AAA-PBP agreement is already looking like a split

Richard Boyd Barrett, Ruth Coppinger and Paul Murphy at the Anti-Austerity Alliance-People Before Profit launch of a common principles document. Photo: Photo: RollingNews.ie
Richard Boyd Barrett, Ruth Coppinger and Paul Murphy at the Anti-Austerity Alliance-People Before Profit launch of a common principles document. Photo: Photo: RollingNews.ie
John Downing

John Downing

One of Ireland's newest political parties has launched its "common principles" for the upcoming General Election.

But the 'Anti-Austerity Alliance - People Before Profit' is already split on its attitude to would-be allies Sinn Féin.

The AAA element of the party - which includes Deputies Paul Murphy and Ruth Coppinger - cannot ask supporters to continue their voting preferences for Sinn Féin.

But the PBP end of the party - which includes Deputy Richard Boyd Barrett and Cllr Bríd Smith - can ask for transfers to Sinn Féin.

The group also revealed it will publish separate detailed policy documents in the coming weeks.

Both the AAA and PBP elements of the alliance defended their varied stance on policy. Both sides agreed that they could not support a coalition government which included Fine Gael, Labour or Fianna Fáil and expressed the hope of returning eight from 31 candidates around the country.

The AAA-PBP will recommend making foreign corporations pay a full 12.5pc tax - and move to raise it to 15pc.

It would boost the minimum wage to €11.50 per hour

It would tax earners above €100,000 more, netting €1bn per year.

It would have a wealth tax which could net another €1bn

Ms Smith said both groups in the party agreed on 90pc of all major political issues but retained the right to differ on certain matters.

"This is a common, left-wing platform and it is different," she said.

Mr Murphy said the grouping represented a different way of doing politics - and should not be judged by the traditional model of established parties.

Ms Coppinger summarised the AAA's misgivings about Sinn Féin.

She said it had supported policies of austerity in the North; it had been very uncertain about opposing water charges; and had not ruled out the prospect of coalition involving one or other of Fine Gael, Labour or Fianna Fáil.

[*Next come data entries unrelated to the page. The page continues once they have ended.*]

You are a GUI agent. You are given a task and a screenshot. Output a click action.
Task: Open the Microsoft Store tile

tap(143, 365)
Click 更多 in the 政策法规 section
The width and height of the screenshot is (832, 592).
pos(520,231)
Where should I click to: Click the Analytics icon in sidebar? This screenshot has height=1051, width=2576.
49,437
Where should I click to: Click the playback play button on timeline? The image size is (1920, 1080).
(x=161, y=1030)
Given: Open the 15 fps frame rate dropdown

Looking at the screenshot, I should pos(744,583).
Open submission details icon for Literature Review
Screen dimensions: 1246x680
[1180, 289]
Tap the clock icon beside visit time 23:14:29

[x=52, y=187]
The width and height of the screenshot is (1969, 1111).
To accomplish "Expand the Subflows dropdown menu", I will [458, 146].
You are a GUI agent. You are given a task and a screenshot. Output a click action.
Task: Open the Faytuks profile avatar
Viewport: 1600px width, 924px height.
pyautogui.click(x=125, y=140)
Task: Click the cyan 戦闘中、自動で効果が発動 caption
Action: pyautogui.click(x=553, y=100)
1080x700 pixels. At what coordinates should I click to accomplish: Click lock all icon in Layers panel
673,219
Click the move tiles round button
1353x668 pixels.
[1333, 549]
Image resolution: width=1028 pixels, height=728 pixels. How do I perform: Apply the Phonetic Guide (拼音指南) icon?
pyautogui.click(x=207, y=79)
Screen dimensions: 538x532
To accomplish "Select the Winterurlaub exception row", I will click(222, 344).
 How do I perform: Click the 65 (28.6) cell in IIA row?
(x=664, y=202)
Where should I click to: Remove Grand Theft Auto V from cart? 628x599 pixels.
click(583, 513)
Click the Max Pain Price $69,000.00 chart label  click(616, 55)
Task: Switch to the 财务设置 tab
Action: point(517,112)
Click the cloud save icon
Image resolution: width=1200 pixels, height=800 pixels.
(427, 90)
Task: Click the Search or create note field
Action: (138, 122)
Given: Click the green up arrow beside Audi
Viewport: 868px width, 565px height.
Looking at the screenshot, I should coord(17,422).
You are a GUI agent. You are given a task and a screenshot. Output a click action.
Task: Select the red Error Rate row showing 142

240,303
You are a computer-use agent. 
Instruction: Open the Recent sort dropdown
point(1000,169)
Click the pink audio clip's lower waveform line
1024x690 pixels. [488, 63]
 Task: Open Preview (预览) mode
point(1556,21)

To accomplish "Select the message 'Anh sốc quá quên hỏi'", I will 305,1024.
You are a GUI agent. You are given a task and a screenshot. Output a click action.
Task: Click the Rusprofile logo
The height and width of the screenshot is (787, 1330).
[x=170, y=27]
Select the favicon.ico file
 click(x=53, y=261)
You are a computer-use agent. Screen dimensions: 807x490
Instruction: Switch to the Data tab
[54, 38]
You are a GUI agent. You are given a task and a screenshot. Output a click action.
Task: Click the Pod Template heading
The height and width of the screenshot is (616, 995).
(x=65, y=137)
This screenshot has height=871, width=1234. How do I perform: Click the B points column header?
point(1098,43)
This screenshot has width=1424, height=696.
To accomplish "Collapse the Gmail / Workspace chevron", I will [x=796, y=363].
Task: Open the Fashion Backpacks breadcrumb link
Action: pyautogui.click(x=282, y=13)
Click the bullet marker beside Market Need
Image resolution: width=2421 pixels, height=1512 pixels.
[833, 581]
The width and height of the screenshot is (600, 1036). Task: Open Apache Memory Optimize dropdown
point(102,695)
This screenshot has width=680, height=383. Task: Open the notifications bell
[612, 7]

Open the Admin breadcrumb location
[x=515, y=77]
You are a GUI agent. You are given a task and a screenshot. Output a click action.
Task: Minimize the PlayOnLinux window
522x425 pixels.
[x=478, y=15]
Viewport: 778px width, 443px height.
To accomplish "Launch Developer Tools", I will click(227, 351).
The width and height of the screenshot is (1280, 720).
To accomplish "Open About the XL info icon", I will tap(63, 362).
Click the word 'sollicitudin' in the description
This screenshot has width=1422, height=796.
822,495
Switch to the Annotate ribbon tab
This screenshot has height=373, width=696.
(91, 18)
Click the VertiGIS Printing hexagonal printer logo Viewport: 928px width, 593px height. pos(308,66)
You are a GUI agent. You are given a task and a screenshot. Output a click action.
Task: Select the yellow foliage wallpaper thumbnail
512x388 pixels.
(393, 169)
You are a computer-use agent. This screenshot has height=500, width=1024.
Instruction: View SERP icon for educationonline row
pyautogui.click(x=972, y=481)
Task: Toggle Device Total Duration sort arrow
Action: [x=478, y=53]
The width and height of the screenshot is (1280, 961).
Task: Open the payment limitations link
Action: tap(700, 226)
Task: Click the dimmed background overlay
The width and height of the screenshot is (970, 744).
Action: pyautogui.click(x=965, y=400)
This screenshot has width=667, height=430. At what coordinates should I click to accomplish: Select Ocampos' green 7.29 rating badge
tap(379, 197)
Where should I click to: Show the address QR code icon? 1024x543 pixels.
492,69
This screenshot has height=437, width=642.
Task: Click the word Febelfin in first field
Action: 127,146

"Sinn Féin are not our natural allies," Ms Coppinger said.

Ms Smith could envisage urging transfers to Sinn Féin - but would favour other left-wing candidates first.

Her PBP colleague, Mr Boyd Barrett, also returned to the matter to stress that Sinn Féin would come after other leftist candidates for transfers.

Mr Boyd Barrett argued that Dáil rules on party formation were too constrictive to represent the emerging left-wing changes to Irish politics.

The AAA-PBP was an effort to overcome this old framework.

What of the fledgling Social Democrat Party (SDP), including Róisín Shortall, Stephen Donnelly and Catherine Murphy?

AAA-PBP's Limerick City candidate, Cllr Cian Prendiville, was polite but dismissive.

Ultimately, their talk of tax was "small change".

One was left to conclude that there must be a constituency for the alliance's message - if only it could stop framing puzzles for potential voters.